Task objective:
An exact transcription of the lines from the one holding "This screenshot has height=400, width=590." to the end of the entries below, and nothing more, is the required answer. Please omit the pictures.

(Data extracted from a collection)
· · · · · · ·
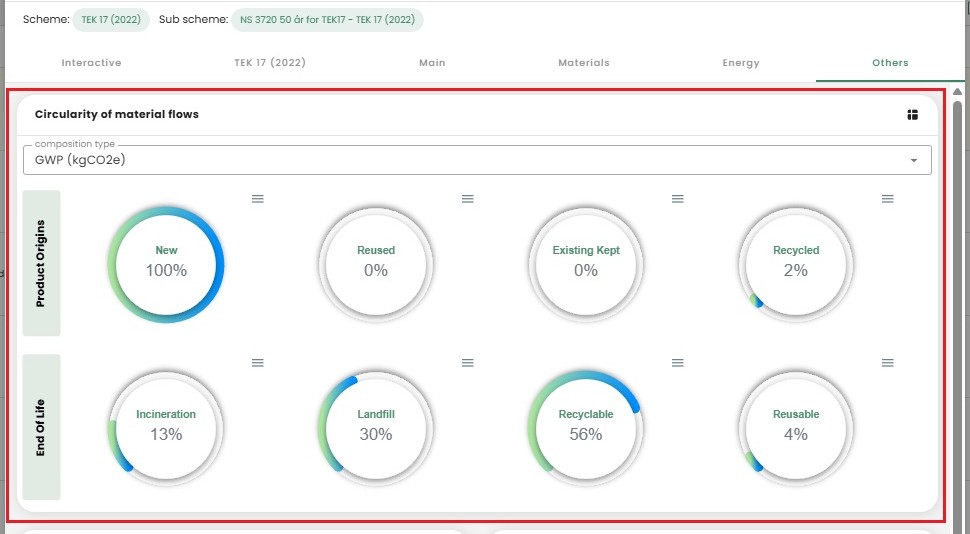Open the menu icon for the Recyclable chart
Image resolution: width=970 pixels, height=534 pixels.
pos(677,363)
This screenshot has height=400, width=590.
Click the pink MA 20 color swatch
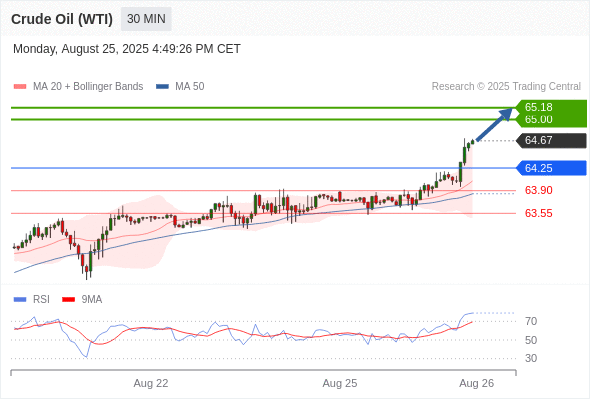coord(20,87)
· · · · · · ·
Solution:
This screenshot has height=400, width=590.
Click the pink MA 20 color swatch
coord(20,87)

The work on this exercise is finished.